Hoy es jueves, están en la plaza como todos los jueves, y allí seguirán. No es casual que Norma, cuando un familiar muy cercano le recriminó «¡hasta cuándo vas a seguir con esto!», le haya contestado «hasta que me den la cabeza y las piernas».
Nada fue ni es fácil para ellas, ni el comienzo signado por la búsqueda, el engaño y la soledad, ni el presente marcado por la indiferencia -aunque hayan logrado algunos reconocimientos-, nada es suficiente para restaurar la orfandad a las que estuvieron expuestas; o los comentarios despectivos de amables ciudadanos que en la actualidad pagan sus impuestos, se conduelen por algún asesinato, se preocupan porque esta democracia se parece a una dictadura pero no se acercan o apuran el paso cuando cruzan la plaza porque allí la corriente subterránea de la historia emerge con la contundencia de la luz e ilumina las ideologías.
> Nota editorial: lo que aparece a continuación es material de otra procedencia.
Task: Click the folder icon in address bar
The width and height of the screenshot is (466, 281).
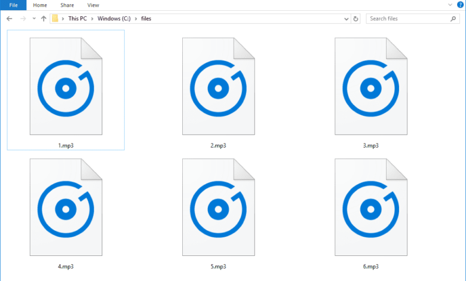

Nada fue ni es fácil para ellas, ni el pacto de silencio de los asesinos, ni el silencio en la vida del hogar. Difícil es digerir una desaparición en la familia, alrededor de la mesa había y hay un ausente, ni muerto ni vivo, desaparecido, ¿cómo digerir el plato servido con este ingrediente? ¿cómo sazonar la vida? Cada uno hizo lo que pudo, la frustración de los sueños y los proyectos convirtió al dolor en silencio, en deseos y reclamos nunca satisfechos o enunciados. ¡La verdad se sirve cruda!, y ellas, las mujeres, abandonaron la cocina, asumieron la crudeza de la calle y pusieron las palabras, el cuerpo y la esperanza.
Hoy es jueves, están en la plaza, ni los muertos están a salvo de los asesinos, lo saben, lo aprendieron con el tiempo. El dictador ha muerto, nadie lo nombra, ellas son las puertas por donde entra el futuro.